**Written instruction 1**
Reproduce the controlfunctionIV package documentation in full, word for word.

**Supplied text**
>>>

Package 'controlfunctionIV'

Title: Control Function Methods with Possibly Invalid Instrumental Variables
Description: Inference with control function methods for nonlinear outcome models when the model is known ('Guo and Small' (2016) <arXiv:1602.01051>) and when unknown but semiparametric ('Li and Guo' (2021) <arXiv:2010.09922>).
Authors: Taehyeon Koo [aut], Sai Li [aut], Dylan Small [ctb], Zijian Guo [aut, cre, cph]
Maintainer: Zijian Guo <[email protected]>
License: GPL-3
Version: 0.1.0
Built: 2025-02-08 04:07:55 UTC
Source: https://github.com/zijguo/controlfunctioniv

Help Index


Control-Function

Description

Implement the control function method for the inference of nonlinear treatment effects.

Usage

cf(formula, d1 = NULL, d2 = NULL)

Arguments

formula

A formula describing the model to be fitted.

d1

The baseline treatment value.

d2

The target treatment value.

Details

For example, the formula Y ~ D + I(D^2)+X|Z+I(Z^2)+X describes the models Y=α0+Dβ1+D2β2+Xϕ+uY = \alpha_0 + D\beta_1 + D^2\beta_2 + X\phi + u and D=γ0+Zγ1+Z2γ2+Xψ+vD = \gamma_0 + Z\gamma_1 + Z^2\gamma_2 + X\psi + v. Here, the outcome is Y, the endogenous variables is D, the baseline covariates are X, and the instrument variables are Z. The formula environment follows that in the ivreg function in the AER package. The endogenous variable D must be in the first term of the formula for the outcome model. If either one of d1 or d2 is missing or NULL, CausalEffect is calculated assuming that the baseline value d1 is the median of the treatment and the target value d2 is d1+1.

<<<

**Written instruction 2**
Duplicate the lines of the listing below, from the line containing "The width and height of the screenshot is (1409, 840)." down to the line containing "pyautogui.click(x=573, y=301)", with both of those lines included.

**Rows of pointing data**
>>>

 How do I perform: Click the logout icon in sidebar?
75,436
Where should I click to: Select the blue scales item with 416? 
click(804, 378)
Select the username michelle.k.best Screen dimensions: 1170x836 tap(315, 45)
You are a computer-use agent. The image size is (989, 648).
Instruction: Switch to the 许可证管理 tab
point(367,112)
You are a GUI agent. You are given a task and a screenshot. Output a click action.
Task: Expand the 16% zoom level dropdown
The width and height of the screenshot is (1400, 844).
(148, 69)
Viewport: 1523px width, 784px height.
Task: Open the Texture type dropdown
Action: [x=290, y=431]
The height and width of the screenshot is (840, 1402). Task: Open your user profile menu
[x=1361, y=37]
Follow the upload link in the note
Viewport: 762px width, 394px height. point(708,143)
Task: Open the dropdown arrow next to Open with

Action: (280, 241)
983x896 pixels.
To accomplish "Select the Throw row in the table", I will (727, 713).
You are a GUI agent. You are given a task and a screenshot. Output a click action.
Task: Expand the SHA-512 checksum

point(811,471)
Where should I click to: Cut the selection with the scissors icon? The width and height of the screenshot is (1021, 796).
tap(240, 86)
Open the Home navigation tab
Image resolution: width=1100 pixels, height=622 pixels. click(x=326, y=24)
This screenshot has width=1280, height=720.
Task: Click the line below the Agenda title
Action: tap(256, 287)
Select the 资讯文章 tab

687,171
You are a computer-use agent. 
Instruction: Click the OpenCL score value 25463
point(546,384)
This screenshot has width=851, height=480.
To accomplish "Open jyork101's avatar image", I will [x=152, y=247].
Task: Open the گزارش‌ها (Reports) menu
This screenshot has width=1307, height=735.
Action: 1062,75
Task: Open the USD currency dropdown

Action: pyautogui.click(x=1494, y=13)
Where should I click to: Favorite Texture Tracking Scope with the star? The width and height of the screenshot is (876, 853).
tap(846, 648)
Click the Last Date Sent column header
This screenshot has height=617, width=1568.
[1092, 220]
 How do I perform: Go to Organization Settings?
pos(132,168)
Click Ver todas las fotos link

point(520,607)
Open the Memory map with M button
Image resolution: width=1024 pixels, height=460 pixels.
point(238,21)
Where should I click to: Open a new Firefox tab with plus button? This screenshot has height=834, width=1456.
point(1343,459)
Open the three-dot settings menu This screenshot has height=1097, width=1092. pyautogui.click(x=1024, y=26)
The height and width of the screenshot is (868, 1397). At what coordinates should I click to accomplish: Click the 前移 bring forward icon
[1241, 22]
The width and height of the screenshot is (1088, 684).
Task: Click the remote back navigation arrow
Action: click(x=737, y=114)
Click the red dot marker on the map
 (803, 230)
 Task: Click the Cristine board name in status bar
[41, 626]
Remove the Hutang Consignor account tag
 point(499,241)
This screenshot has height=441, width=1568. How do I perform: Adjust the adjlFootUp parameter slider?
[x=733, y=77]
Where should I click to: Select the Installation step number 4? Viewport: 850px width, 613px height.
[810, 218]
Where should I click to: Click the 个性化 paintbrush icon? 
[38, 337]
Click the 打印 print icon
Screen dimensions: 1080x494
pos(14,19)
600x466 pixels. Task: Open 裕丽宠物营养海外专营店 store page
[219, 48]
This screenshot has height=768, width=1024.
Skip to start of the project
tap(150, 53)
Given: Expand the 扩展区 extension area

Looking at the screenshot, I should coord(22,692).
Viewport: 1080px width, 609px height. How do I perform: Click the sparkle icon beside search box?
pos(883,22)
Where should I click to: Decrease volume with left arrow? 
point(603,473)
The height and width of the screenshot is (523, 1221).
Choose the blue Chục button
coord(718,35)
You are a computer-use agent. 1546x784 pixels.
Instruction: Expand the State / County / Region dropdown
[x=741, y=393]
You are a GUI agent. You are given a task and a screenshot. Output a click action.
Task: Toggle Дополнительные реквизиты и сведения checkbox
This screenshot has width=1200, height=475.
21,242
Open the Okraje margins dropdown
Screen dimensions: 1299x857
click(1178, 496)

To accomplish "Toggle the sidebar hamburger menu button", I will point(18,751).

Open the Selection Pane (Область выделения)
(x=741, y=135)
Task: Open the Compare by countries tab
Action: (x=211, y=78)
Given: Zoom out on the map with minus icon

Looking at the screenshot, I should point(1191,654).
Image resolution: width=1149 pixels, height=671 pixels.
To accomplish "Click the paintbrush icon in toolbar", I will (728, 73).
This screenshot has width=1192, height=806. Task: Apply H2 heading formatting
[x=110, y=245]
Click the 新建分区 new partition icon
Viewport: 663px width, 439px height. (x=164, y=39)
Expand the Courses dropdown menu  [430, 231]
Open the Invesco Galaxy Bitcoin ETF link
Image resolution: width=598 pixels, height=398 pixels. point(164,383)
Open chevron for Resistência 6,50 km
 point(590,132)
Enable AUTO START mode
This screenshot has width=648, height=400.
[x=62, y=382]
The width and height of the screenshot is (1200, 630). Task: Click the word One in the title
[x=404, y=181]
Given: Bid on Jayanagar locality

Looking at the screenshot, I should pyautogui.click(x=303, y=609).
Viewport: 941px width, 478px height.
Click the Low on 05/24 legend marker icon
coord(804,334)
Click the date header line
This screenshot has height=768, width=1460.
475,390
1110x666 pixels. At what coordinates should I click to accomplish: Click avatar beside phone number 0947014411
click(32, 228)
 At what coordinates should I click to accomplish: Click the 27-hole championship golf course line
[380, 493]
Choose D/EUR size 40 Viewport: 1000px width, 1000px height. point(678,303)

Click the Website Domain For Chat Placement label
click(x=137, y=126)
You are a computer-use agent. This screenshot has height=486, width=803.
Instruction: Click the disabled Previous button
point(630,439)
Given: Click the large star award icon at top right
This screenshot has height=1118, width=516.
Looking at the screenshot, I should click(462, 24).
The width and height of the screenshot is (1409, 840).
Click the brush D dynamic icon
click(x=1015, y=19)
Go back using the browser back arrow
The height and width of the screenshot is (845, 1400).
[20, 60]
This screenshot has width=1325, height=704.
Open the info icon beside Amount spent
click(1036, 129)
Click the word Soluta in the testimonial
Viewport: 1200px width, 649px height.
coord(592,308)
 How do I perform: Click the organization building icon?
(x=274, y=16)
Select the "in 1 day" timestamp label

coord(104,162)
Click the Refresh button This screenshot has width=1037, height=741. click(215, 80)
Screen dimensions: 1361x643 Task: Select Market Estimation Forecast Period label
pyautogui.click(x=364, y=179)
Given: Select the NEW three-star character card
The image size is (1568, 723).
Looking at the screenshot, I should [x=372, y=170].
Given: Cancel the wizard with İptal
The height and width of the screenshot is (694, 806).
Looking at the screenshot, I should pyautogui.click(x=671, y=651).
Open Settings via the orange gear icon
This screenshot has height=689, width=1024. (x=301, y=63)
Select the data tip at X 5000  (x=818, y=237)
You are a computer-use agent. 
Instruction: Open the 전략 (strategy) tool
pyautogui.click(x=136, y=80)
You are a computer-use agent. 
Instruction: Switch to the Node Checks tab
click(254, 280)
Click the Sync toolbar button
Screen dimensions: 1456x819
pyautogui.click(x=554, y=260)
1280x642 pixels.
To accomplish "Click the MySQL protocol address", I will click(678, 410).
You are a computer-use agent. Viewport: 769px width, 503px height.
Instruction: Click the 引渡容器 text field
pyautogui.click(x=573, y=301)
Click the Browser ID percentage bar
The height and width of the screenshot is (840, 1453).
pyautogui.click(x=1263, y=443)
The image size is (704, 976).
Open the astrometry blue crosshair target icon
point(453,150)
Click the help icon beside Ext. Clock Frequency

<<<

**Correct response 1**
Package 'controlfunctionIV'

Title: Control Function Methods with Possibly Invalid Instrumental Variables
Description: Inference with control function methods for nonlinear outcome models when the model is known ('Guo and Small' (2016) <arXiv:1602.01051>) and when unknown but semiparametric ('Li and Guo' (2021) <arXiv:2010.09922>).
Authors: Taehyeon Koo [aut], Sai Li [aut], Dylan Small [ctb], Zijian Guo [aut, cre, cph]
Maintainer: Zijian Guo <[email protected]>
License: GPL-3
Version: 0.1.0
Built: 2025-02-08 04:07:55 UTC
Source: https://github.com/zijguo/controlfunctioniv

Help Index


Control-Function

Description

Implement the control function method for the inference of nonlinear treatment effects.

Usage

cf(formula, d1 = NULL, d2 = NULL)

Arguments

formula

A formula describing the model to be fitted.

d1

The baseline treatment value.

d2

The target treatment value.

Details

For example, the formula Y ~ D + I(D^2)+X|Z+I(Z^2)+X describes the models Y=α0+Dβ1+D2β2+Xϕ+uY = \alpha_0 + D\beta_1 + D^2\beta_2 + X\phi + u and D=γ0+Zγ1+Z2γ2+Xψ+vD = \gamma_0 + Z\gamma_1 + Z^2\gamma_2 + X\psi + v. Here, the outcome is Y, the endogenous variables is D, the baseline covariates are X, and the instrument variables are Z. The formula environment follows that in the ivreg function in the AER package. The endogenous variable D must be in the first term of the formula for the outcome model. If either one of d1 or d2 is missing or NULL, CausalEffect is calculated assuming that the baseline value d1 is the median of the treatment and the target value d2 is d1+1.

**Correct response 2**
The width and height of the screenshot is (1409, 840).
Click the brush D dynamic icon
click(x=1015, y=19)
Go back using the browser back arrow
The height and width of the screenshot is (845, 1400).
[20, 60]
This screenshot has width=1325, height=704.
Open the info icon beside Amount spent
click(1036, 129)
Click the word Soluta in the testimonial
Viewport: 1200px width, 649px height.
coord(592,308)
 How do I perform: Click the organization building icon?
(x=274, y=16)
Select the "in 1 day" timestamp label

coord(104,162)
Click the Refresh button This screenshot has width=1037, height=741. click(215, 80)
Screen dimensions: 1361x643 Task: Select Market Estimation Forecast Period label
pyautogui.click(x=364, y=179)
Given: Select the NEW three-star character card
The image size is (1568, 723).
Looking at the screenshot, I should [x=372, y=170].
Given: Cancel the wizard with İptal
The height and width of the screenshot is (694, 806).
Looking at the screenshot, I should pyautogui.click(x=671, y=651).
Open Settings via the orange gear icon
This screenshot has height=689, width=1024. (x=301, y=63)
Select the data tip at X 5000  (x=818, y=237)
You are a computer-use agent. 
Instruction: Open the 전략 (strategy) tool
pyautogui.click(x=136, y=80)
You are a computer-use agent. 
Instruction: Switch to the Node Checks tab
click(254, 280)
Click the Sync toolbar button
Screen dimensions: 1456x819
pyautogui.click(x=554, y=260)
1280x642 pixels.
To accomplish "Click the MySQL protocol address", I will click(678, 410).
You are a computer-use agent. Viewport: 769px width, 503px height.
Instruction: Click the 引渡容器 text field
pyautogui.click(x=573, y=301)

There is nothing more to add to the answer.